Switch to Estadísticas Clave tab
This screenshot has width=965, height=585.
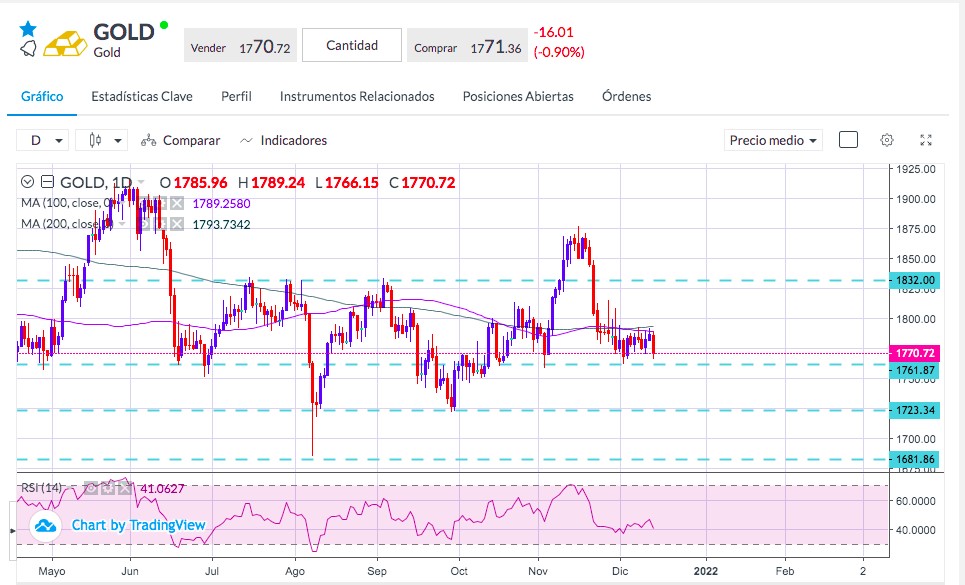click(x=142, y=97)
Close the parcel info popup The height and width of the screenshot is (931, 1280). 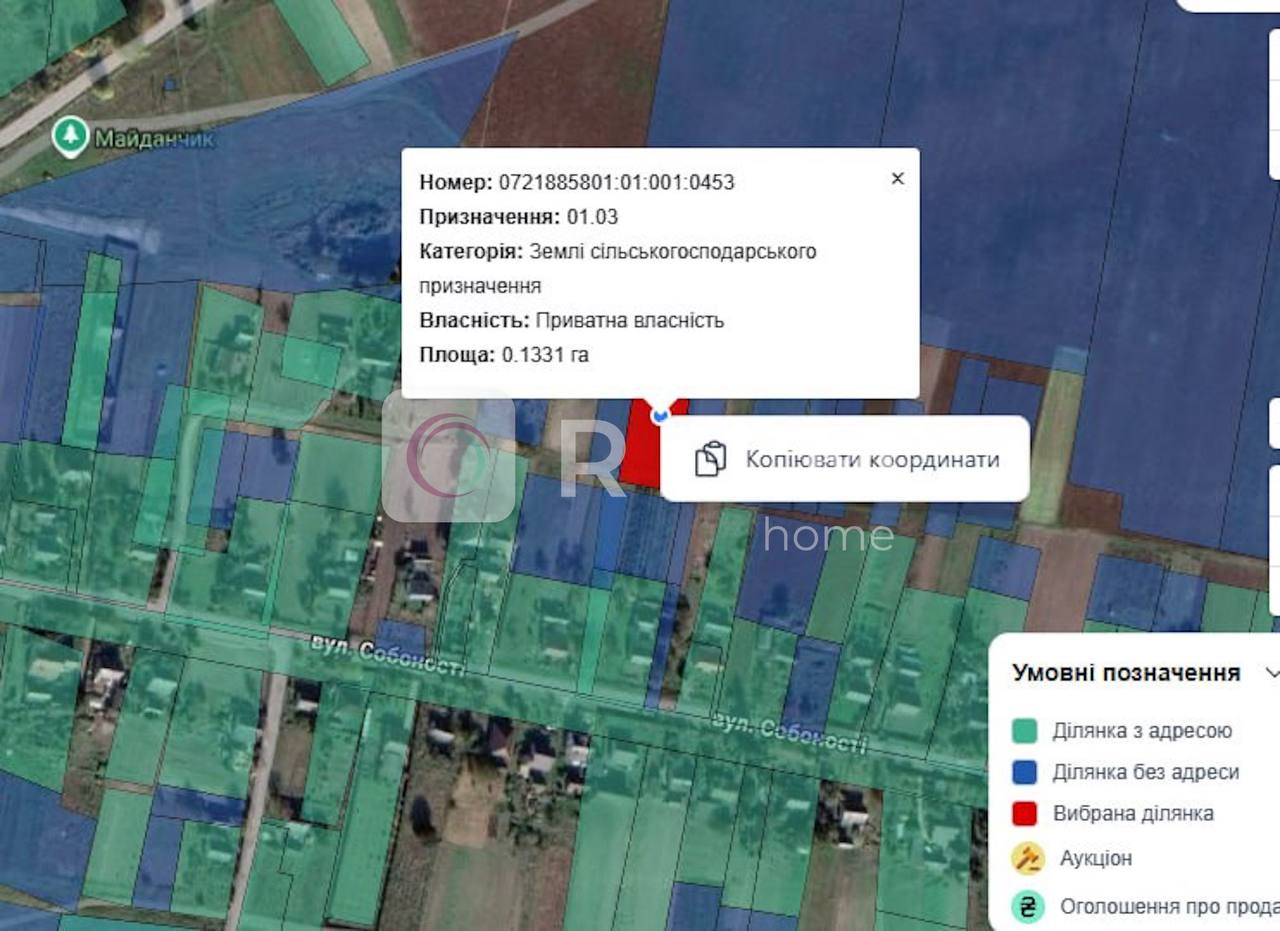point(897,179)
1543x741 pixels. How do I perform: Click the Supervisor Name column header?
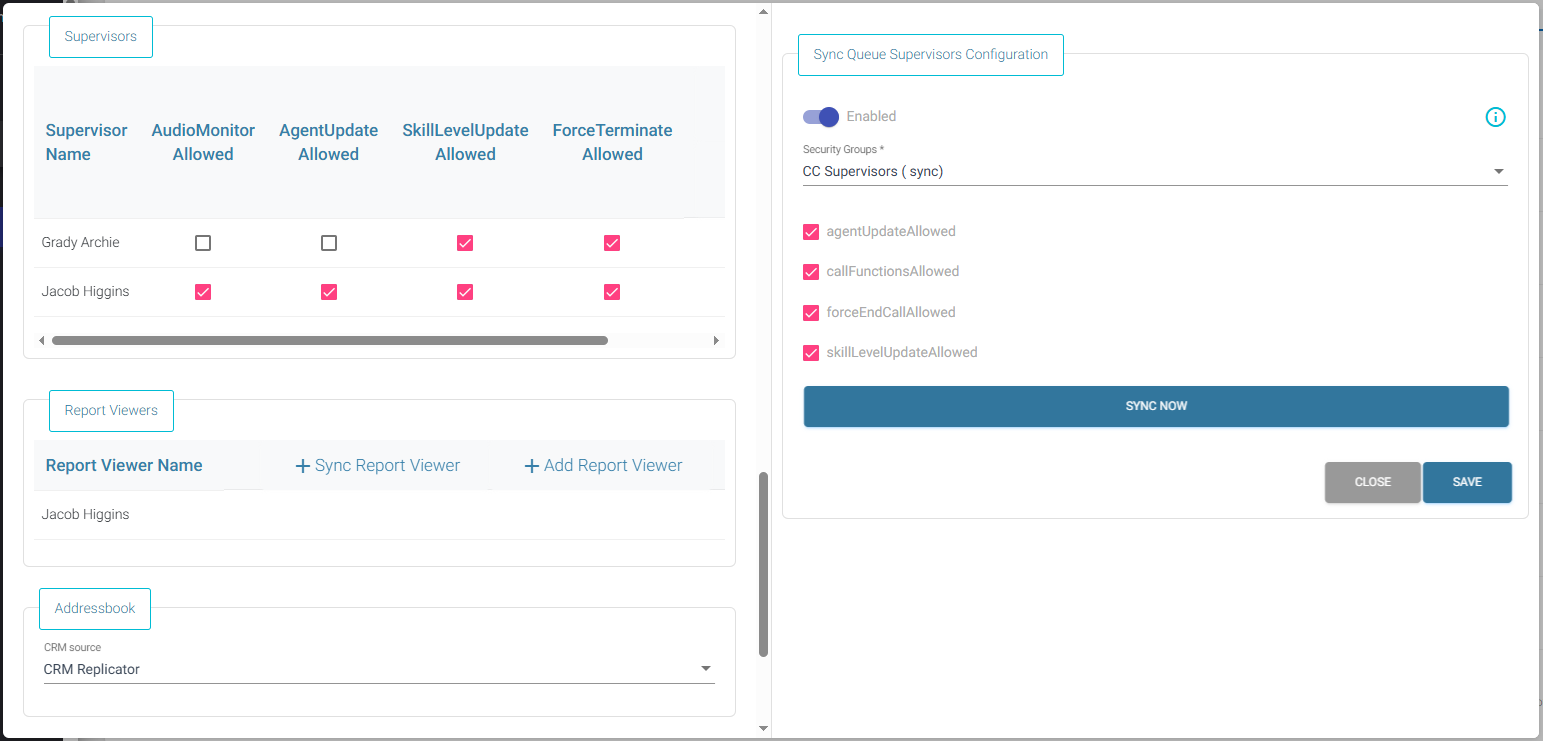pyautogui.click(x=87, y=142)
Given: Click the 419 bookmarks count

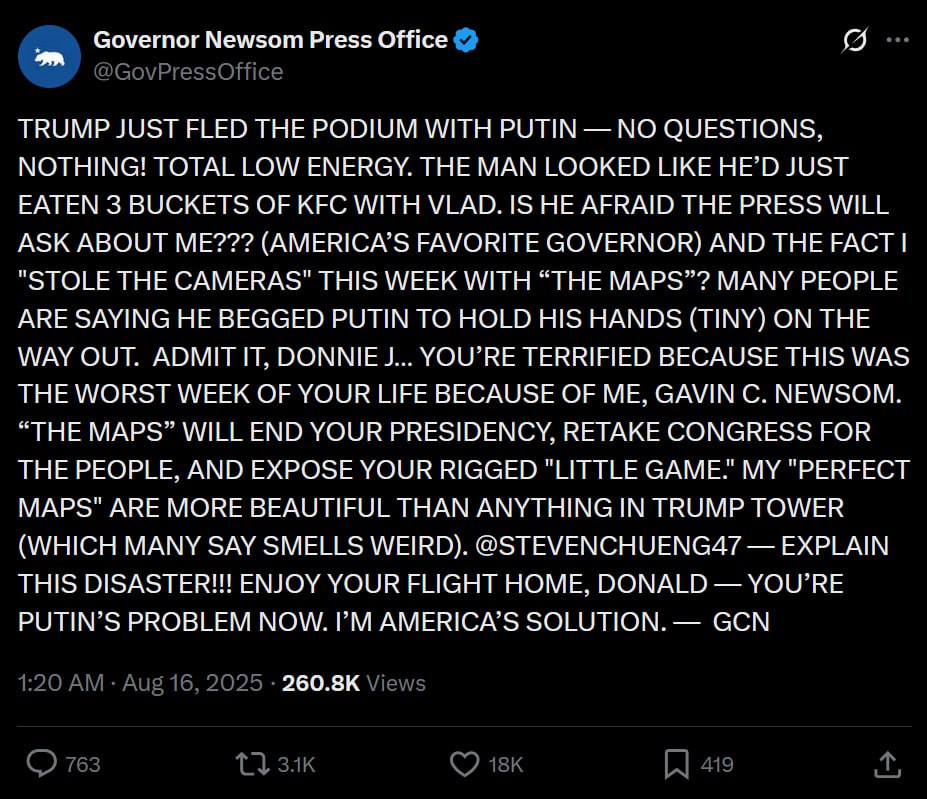Looking at the screenshot, I should (x=717, y=765).
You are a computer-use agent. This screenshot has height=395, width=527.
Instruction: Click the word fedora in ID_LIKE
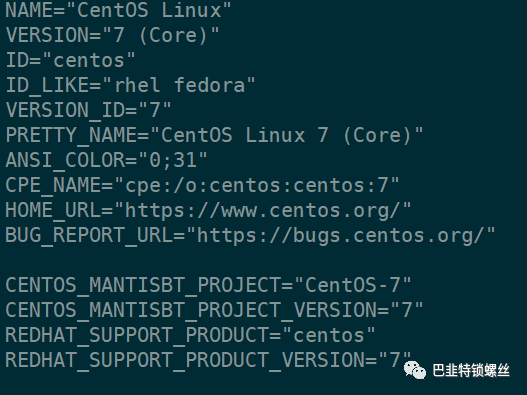click(210, 85)
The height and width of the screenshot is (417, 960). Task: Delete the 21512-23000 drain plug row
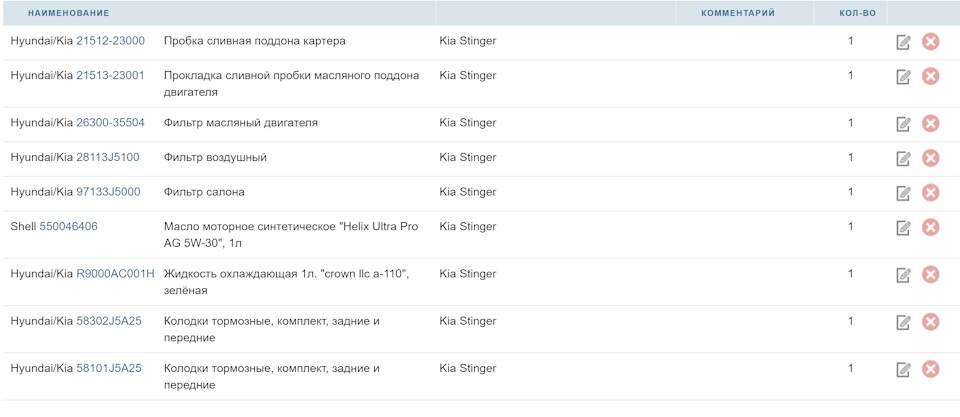pos(930,42)
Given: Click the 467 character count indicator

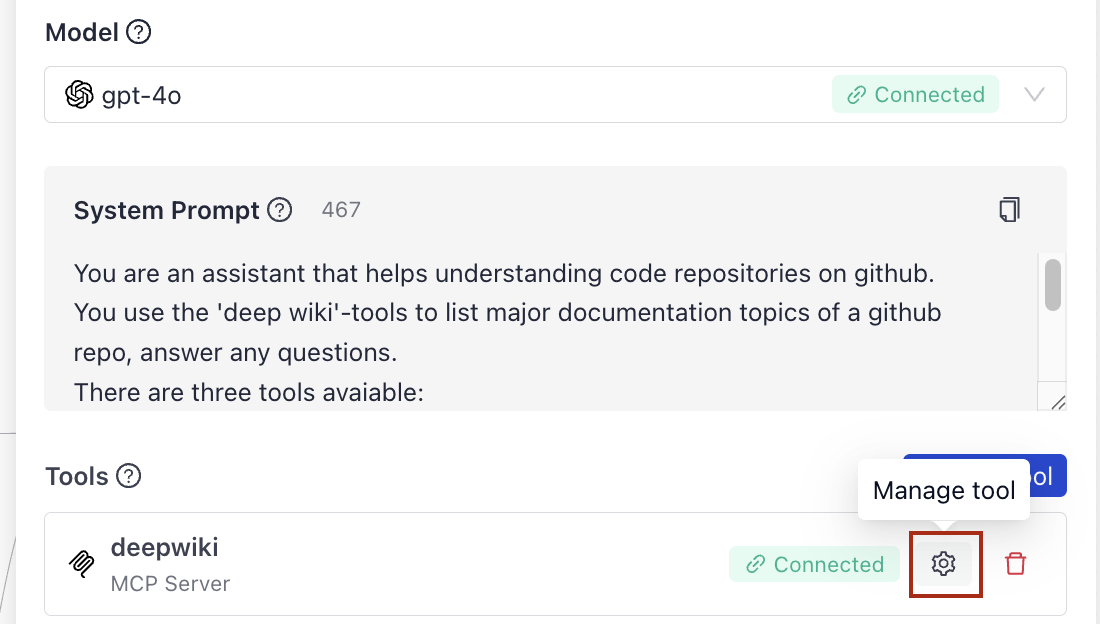Looking at the screenshot, I should click(341, 210).
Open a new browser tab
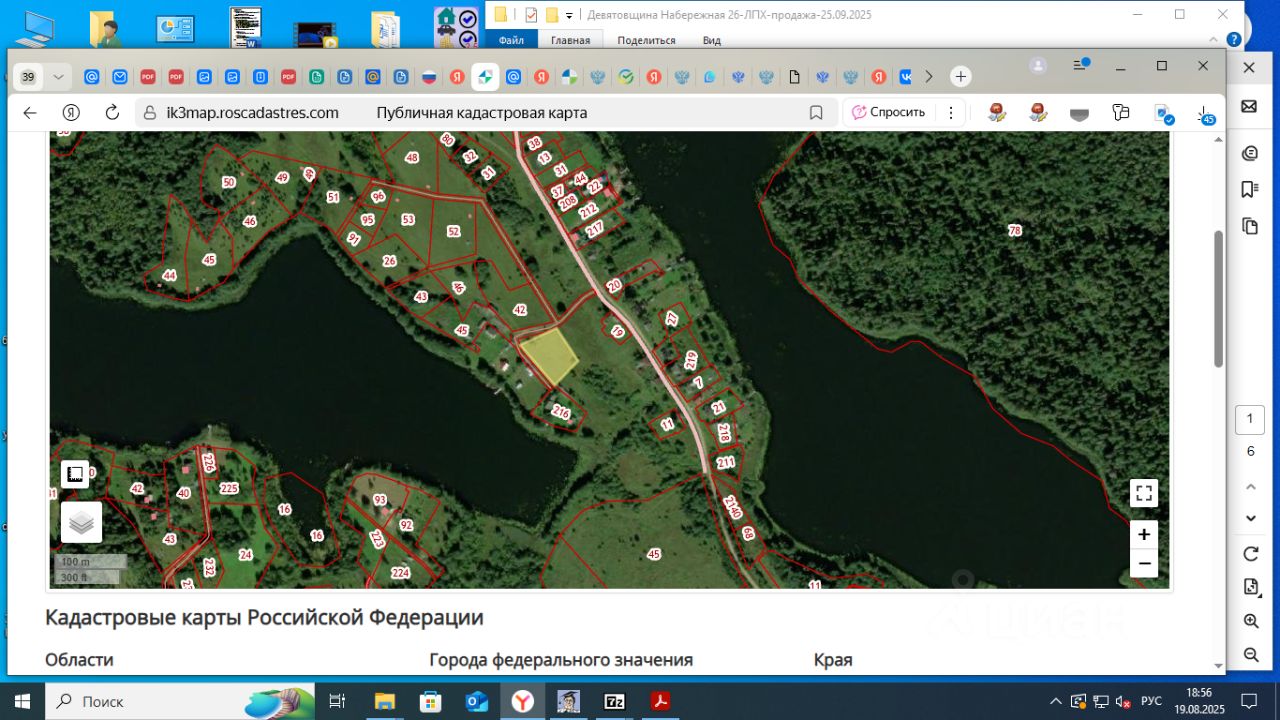Viewport: 1280px width, 720px height. (960, 77)
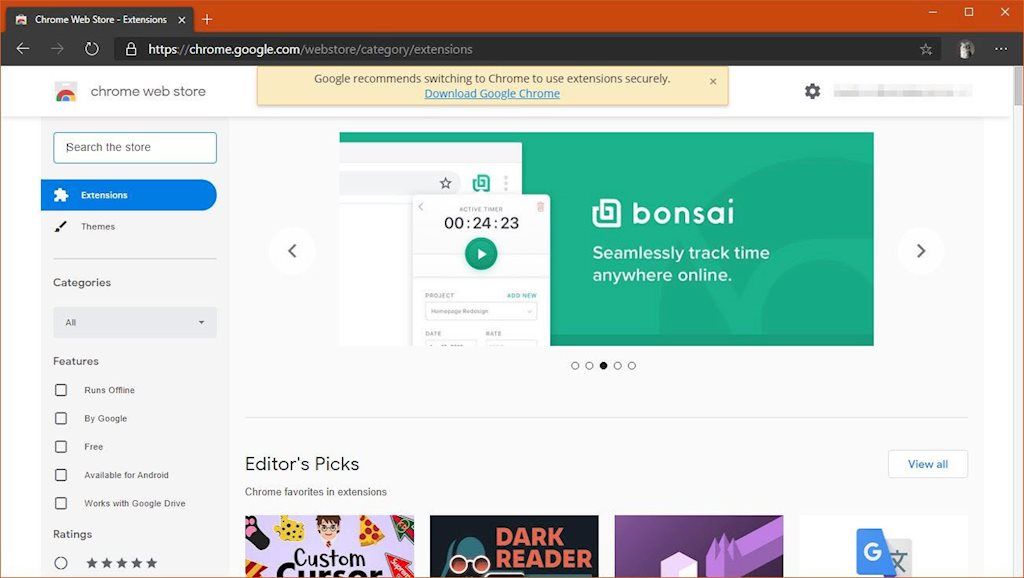Click the Chrome Web Store settings gear
Image resolution: width=1024 pixels, height=578 pixels.
click(x=812, y=91)
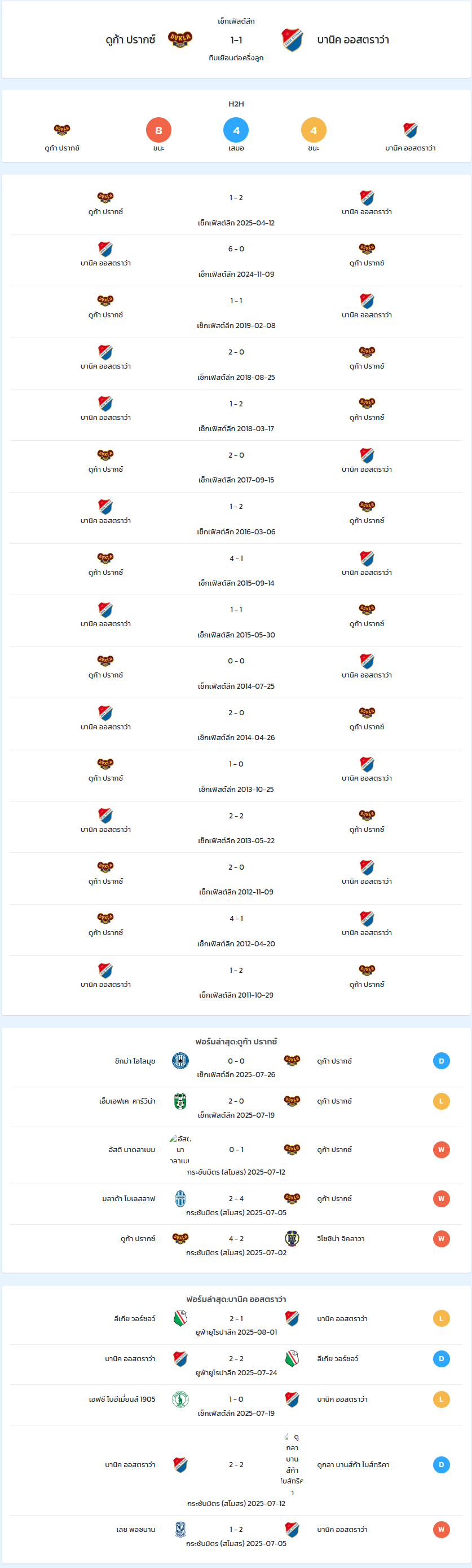Click the yellow 4 wins circle
The image size is (472, 1568).
[x=314, y=130]
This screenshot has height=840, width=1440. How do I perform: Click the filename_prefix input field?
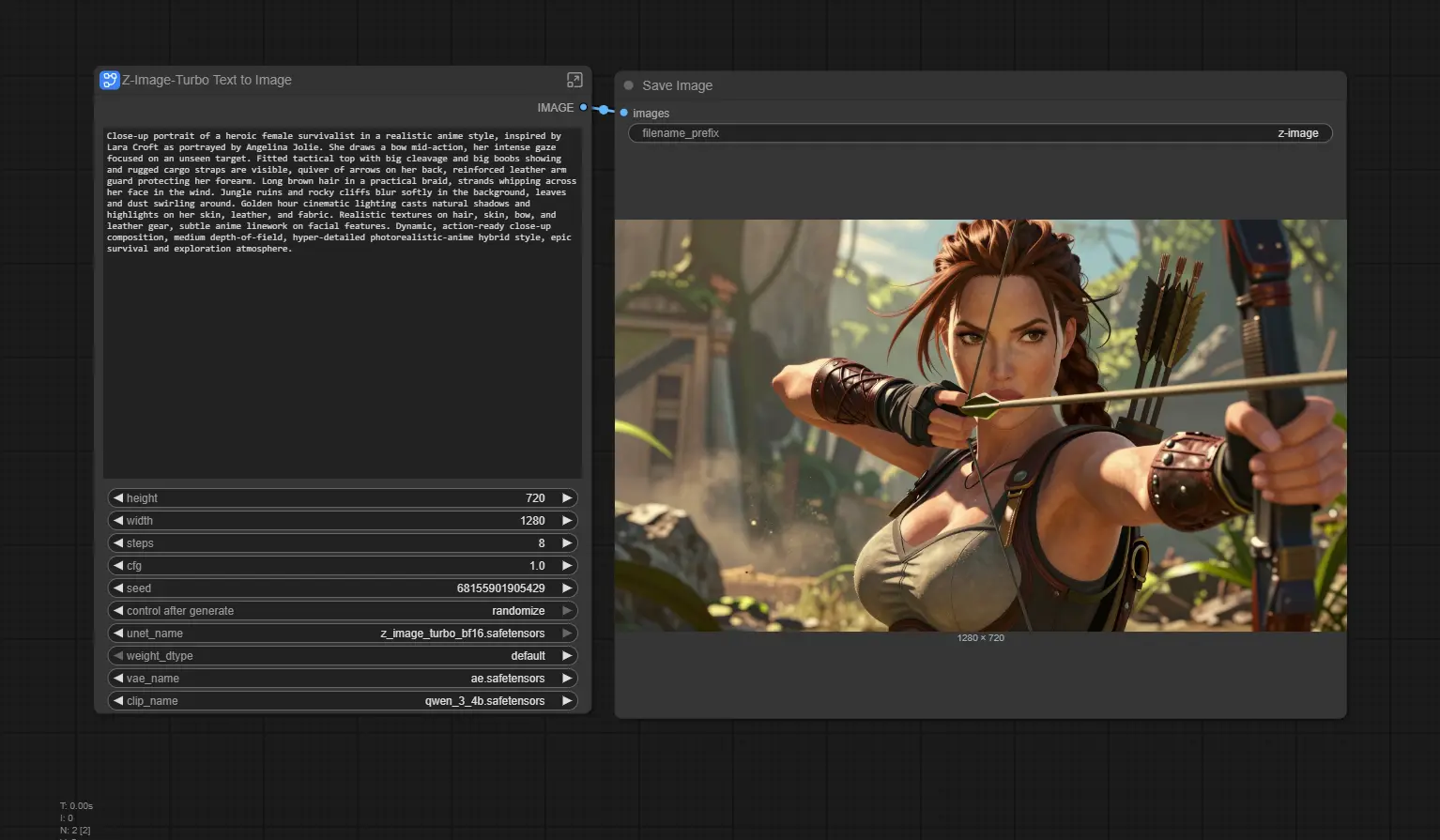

* Work required:
In the data, the line that contains "Instruction: Click the word fedora in ID_LIKE" begins the part to write out; restate it and each line after it word for word through the end, with no pictures.

* Exercise result:
Instruction: Click the word fedora in ID_LIKE
click(210, 85)
The height and width of the screenshot is (417, 960). Task: Delete the 21512-23000 drain plug row
pos(930,42)
Given: Click the 467 character count indicator

Looking at the screenshot, I should click(341, 210).
Open a new browser tab
Viewport: 1280px width, 720px height. (960, 77)
Click the Chrome Web Store settings gear
Image resolution: width=1024 pixels, height=578 pixels.
click(x=812, y=91)
Click the yellow 4 wins circle
The image size is (472, 1568).
[x=314, y=130]
This screenshot has height=840, width=1440. How do I perform: Click the filename_prefix input field?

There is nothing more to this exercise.